2007.01.29
「復讐の鬼」
Collateral コラテラル
昨夜の「風林火山」、ミツが信虎に殺されます。どうやって武田に復讐するか・・・。武田の重臣・板垣信方とのつばぜり合いの後、勘助らは晴信に接見し、「恨みを捨て、大望を抱け」と言われます。武田家内での父子の疑心も重なって、複雑な展開です。そして、武田家間者として今川家の内紛の実情を探るため駿河に赴いた勘助は、叔父である今川家重臣・庵原忠胤に会うのですが・・・。で、第4回のタイトル「復讐の鬼」って、ちょっとどうなんですか?あんまり「鬼」らしくなく、淡々と物語が進んでいくのですが・・・。物語の消化はいいとして、タイトルはもう少しわかりやすくお願いします。何たってアイドル、いやタイトルですから・・・。
一方、ハリウッドで「怒り」が爆発したらどうなるか・・・。
Collateral 邦題:コラテラル
会社経営を夢見るしがないタクシードライバーのマックスは、ある夜一人の客を拾います。ヴィンセントと名乗るその男は、不動産の仕事で今夜5人の客を回らなければならないと告げ、マックスは彼から$600で一夜のタクシーの貸切を依頼されます。
一晩で7万円近くですから悪い仕事ではない。最初の指定場所へ着き、車から降りたヴィンセントを待っていると、いきなりタクシーの屋根に死体が落ちてきます。殺したのは何とヴィンセント。本業が実は殺し屋である彼の目的は、一夜で5人の標的を殺すことでした。とんでもないことに巻き込まれたマックスの運命やいかに・・・。

■ 作業内容
本文の筆者は、「風林火山」第4回のタイトル「復讐の鬼」に疑問を投げかけています。その理由として本文が挙げている点を説明してください。

■ 提供データ

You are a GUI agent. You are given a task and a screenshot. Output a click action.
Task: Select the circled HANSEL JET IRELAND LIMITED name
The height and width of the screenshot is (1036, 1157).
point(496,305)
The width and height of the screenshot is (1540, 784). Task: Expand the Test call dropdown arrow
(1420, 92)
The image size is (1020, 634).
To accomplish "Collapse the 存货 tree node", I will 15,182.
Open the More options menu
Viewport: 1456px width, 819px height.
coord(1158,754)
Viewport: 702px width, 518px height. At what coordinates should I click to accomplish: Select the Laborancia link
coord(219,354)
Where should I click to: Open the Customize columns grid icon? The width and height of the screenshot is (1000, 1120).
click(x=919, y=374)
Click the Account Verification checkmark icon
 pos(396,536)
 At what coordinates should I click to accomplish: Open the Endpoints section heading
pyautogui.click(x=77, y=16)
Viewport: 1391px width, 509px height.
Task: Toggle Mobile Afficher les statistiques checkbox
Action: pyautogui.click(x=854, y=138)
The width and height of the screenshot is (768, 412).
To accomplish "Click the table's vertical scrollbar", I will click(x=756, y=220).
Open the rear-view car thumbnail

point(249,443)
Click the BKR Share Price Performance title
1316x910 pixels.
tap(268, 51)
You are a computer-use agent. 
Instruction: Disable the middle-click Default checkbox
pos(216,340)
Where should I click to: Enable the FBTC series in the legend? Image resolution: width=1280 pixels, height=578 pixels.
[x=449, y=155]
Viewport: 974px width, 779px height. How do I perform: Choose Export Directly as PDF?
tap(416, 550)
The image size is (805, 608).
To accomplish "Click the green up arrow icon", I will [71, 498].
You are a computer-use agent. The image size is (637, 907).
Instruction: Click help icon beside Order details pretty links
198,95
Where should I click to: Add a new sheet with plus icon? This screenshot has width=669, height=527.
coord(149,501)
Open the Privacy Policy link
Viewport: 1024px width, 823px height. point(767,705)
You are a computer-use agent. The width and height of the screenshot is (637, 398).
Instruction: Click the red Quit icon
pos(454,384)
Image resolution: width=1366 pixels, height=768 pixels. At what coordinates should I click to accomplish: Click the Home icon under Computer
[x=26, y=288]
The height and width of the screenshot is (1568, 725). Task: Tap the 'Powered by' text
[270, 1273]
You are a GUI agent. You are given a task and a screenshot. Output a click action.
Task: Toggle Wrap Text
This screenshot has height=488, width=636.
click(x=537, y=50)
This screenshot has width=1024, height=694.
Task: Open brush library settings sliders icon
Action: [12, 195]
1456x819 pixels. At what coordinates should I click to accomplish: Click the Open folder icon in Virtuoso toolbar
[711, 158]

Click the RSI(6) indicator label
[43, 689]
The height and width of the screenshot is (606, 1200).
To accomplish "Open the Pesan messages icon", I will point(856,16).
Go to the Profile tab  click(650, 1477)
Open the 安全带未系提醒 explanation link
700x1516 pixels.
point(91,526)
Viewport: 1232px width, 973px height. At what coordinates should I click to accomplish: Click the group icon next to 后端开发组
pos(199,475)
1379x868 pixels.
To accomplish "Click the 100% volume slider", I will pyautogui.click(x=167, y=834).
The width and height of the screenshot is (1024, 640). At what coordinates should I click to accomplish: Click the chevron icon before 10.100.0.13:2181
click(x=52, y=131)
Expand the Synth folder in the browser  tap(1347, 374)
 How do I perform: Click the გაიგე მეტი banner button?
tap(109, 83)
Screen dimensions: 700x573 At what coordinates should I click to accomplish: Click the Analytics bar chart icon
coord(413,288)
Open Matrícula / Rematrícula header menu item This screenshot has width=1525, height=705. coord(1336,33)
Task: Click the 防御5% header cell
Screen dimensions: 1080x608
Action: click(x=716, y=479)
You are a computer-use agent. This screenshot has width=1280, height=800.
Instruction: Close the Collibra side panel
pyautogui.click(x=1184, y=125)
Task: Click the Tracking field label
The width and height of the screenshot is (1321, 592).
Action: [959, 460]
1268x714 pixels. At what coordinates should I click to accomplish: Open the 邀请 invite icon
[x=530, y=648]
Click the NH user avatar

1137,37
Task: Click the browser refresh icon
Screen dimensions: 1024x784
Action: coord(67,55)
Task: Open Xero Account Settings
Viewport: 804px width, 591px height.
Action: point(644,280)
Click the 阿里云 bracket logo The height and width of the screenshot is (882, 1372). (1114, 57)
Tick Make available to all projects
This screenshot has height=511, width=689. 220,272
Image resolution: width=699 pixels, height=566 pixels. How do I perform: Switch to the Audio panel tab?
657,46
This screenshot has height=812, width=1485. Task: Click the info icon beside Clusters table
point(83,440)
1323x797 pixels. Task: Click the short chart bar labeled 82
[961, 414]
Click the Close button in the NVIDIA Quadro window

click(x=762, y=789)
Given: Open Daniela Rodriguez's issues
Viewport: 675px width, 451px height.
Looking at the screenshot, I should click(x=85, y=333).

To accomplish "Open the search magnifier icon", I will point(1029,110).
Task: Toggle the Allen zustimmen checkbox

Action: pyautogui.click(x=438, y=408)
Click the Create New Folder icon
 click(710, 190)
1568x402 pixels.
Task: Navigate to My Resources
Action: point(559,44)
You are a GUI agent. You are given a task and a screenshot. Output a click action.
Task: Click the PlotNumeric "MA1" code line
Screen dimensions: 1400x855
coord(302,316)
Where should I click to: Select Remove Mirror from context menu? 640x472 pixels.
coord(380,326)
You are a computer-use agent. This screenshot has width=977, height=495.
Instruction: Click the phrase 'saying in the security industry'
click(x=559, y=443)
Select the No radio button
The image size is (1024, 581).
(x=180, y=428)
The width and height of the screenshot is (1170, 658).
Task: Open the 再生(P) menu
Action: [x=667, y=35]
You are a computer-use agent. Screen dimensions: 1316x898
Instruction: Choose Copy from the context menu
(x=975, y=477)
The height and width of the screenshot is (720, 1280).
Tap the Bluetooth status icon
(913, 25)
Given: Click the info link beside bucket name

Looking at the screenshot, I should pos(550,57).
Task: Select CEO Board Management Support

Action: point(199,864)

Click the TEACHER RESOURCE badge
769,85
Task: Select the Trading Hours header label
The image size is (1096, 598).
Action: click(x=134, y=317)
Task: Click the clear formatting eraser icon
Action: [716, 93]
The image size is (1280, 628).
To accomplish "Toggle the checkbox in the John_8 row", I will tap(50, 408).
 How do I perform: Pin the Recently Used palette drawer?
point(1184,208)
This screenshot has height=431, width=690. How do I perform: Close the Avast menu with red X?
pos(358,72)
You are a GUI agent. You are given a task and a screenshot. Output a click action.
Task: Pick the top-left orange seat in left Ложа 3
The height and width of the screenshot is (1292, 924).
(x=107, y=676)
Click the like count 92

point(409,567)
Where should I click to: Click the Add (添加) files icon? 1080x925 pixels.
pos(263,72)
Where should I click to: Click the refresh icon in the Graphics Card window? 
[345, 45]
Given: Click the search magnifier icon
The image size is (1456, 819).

■ 解答結果
あまり「鬼」らしくなく、物語が淡々と進んでいくからです。そのため筆者は、タイトルをもう少しわかりやすくしてほしいと書いています。